Concept in modal logic

In quantified modal logic, the Buridan formula and the converse Buridan formula (more accurately, schemata rather than formulas) (i) syntactically state principles of interchange between quantifiers and modalities; (ii) semantically state a relation between domains of possible worlds. The formulas are named in honor of the medieval philosopher Jean Buridan by analogy with the Barcan formula and the converse Barcan formula introduced as axioms by Ruth Barcan Marcus.

== The Buridan formula ==
The Buridan formula is:

$\Diamond \forall x Fx \rightarrow \forall x\Diamond Fx$.
In English, the schema reads: If possibly everything is F, then everything is possibly F. It is equivalent in a classical modal logic (but not necessarily in other formulations of modal logic) to

$\exists x \Box Fx\to\Box \exists x Fx$.
(If there exists an x that is necessarily F, then it is necessary that there exists an x that is F.)

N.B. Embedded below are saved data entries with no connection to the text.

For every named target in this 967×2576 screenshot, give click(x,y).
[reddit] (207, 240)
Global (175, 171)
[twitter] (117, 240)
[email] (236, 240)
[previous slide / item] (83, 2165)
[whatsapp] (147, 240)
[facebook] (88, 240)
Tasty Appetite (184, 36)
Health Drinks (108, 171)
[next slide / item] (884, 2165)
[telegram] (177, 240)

== The converse Buridan formula ==
The converse Buridan formula is:

$\forall x\Diamond Fx \rightarrow \Diamond \forall x Fx$.

(If all x are possibly F, then it is possible that all x are F.)

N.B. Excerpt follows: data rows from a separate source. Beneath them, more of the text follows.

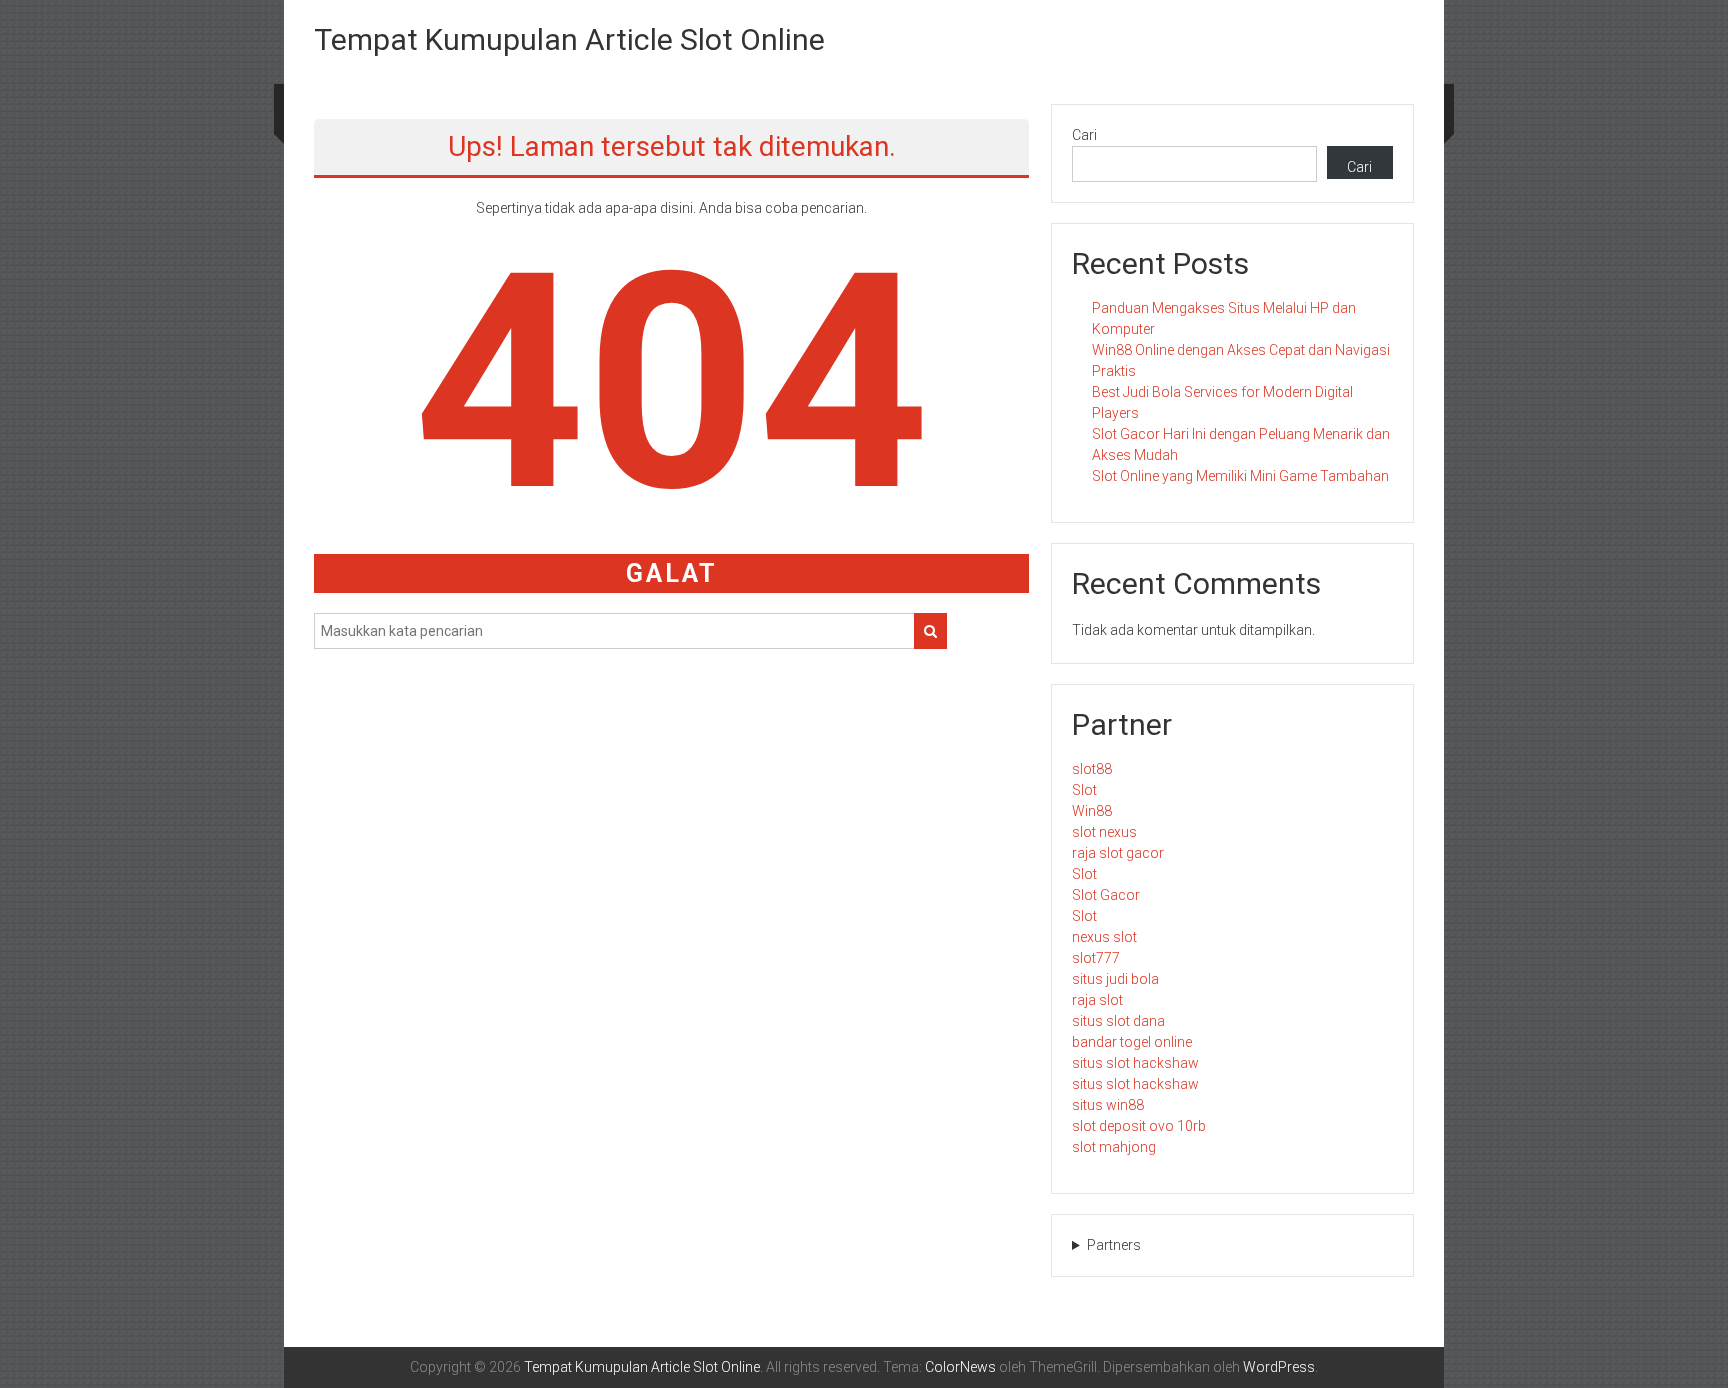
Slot (1084, 790)
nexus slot (1104, 937)
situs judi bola (1115, 979)
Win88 (1092, 811)
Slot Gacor (1106, 895)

Note that this formula is not valid in most of usual modal logics, and needs high orders constraints over Kripke models.

== Buridan's logic ==

... As well as providing running commentaries on Aristotle's texts, Buridan wrote particularly influential question-commentaries, a typical genre of the medieval scholastic output, in which authors systematically discussed the most problematic issues raised by the text on which they were lecturing. The question-format allowed Buridan, using the conceptual tools he developed in his works on logic, to work out in detail his characteristically nominalist take on practically all aspects of Aristotelian philosophy. Among his logical works (which also comprise a number of important question-commentaries on Aristotle's logical writings), two stand out for their originality and significance: the short Treatise on Consequences, which provides a systematic account of Buridan's theory of inferences, and the much larger Summulae de Dialectica, Buridan's monumental work covering all aspects of his logical theory.

In medieval scholasticism, nominalists held that universals exist only subsequent to particular things or pragmatic circumstances, while realists followed Plato in asserting that universals exist independently of, and superior to, particular things.

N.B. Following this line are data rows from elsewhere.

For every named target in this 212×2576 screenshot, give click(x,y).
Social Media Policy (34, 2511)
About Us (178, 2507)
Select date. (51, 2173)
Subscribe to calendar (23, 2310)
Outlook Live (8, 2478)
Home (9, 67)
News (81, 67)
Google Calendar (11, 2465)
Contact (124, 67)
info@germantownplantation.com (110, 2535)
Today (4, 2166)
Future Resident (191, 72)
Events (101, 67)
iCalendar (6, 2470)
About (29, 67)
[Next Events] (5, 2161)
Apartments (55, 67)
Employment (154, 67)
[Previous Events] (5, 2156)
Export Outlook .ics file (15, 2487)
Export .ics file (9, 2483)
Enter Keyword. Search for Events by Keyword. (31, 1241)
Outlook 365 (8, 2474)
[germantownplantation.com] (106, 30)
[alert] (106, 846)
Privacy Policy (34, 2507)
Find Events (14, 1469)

... Buridan wrote his Summulae de Dialectica, which was to become the primary textbook of nominalist logic at European universities for about two centuries, in the form of a running commentary on the enormously influential logic tract of the venerable realist master, Peter of Spain. However, for the purposes of his commentary, Buridan completely reorganized Peter's treatise, and where Peter's realist doctrine went against his own nominalism, he simply replaced Peter's text with his own.